• [EXERCISE OBJECTIVE]:
Rewrite the stretch from the line containing "Click the Search settings field" through the line containing "pos(1419,109)", changing "Search settings" to "Search options" and leaving everything else as it is. Give only those lines.

• [DATA PROVIDED]:

▼▼▼

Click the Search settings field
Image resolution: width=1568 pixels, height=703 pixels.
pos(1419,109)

▲▲▲
▼▼▼

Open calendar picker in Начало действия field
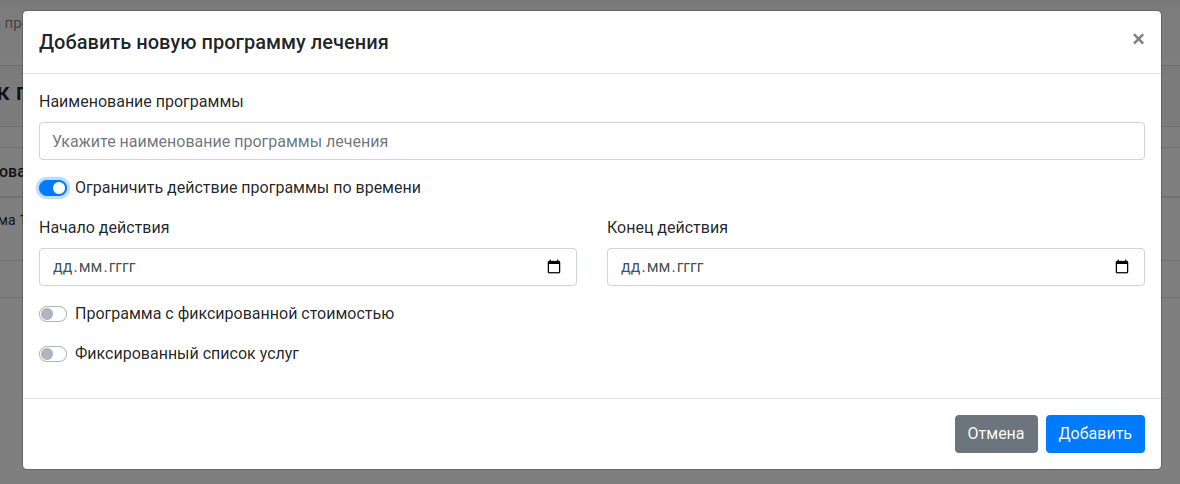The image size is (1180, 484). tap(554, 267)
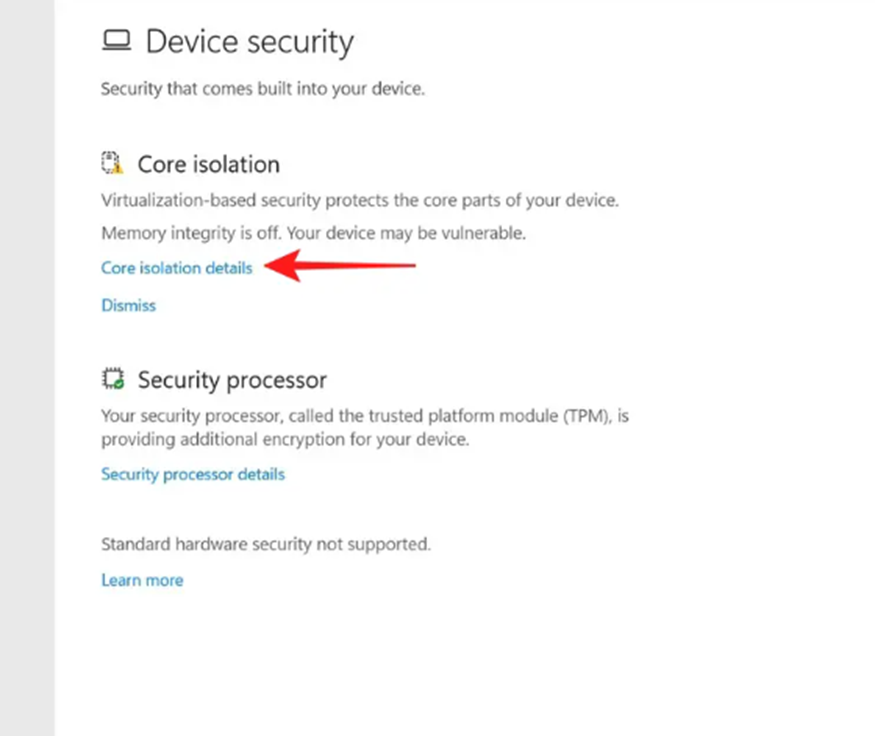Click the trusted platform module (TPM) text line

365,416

▲▲▲
▼▼▼

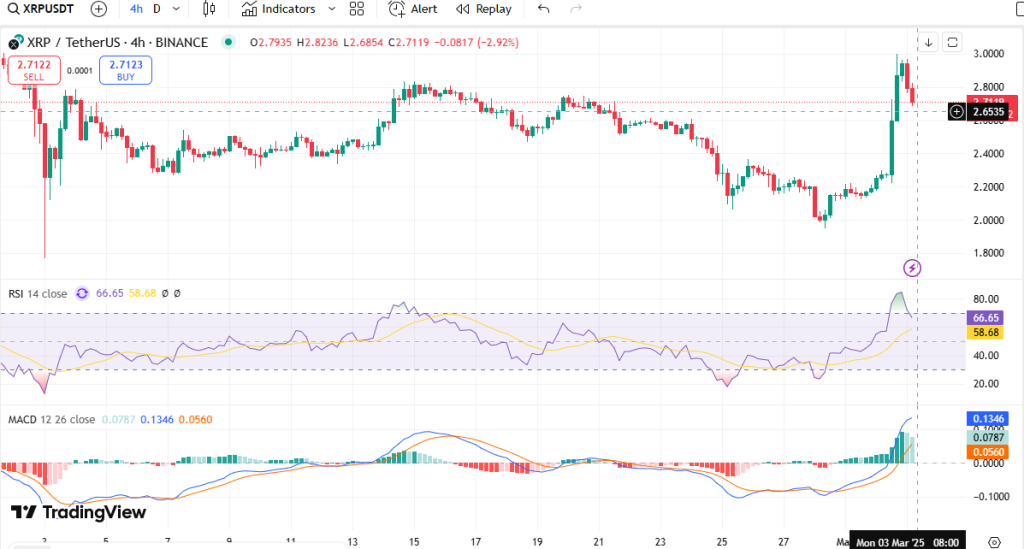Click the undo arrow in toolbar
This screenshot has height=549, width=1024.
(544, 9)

▲▲▲

• [RIGHT ANSWER]:
Click the Search options field
Image resolution: width=1568 pixels, height=703 pixels.
pos(1419,109)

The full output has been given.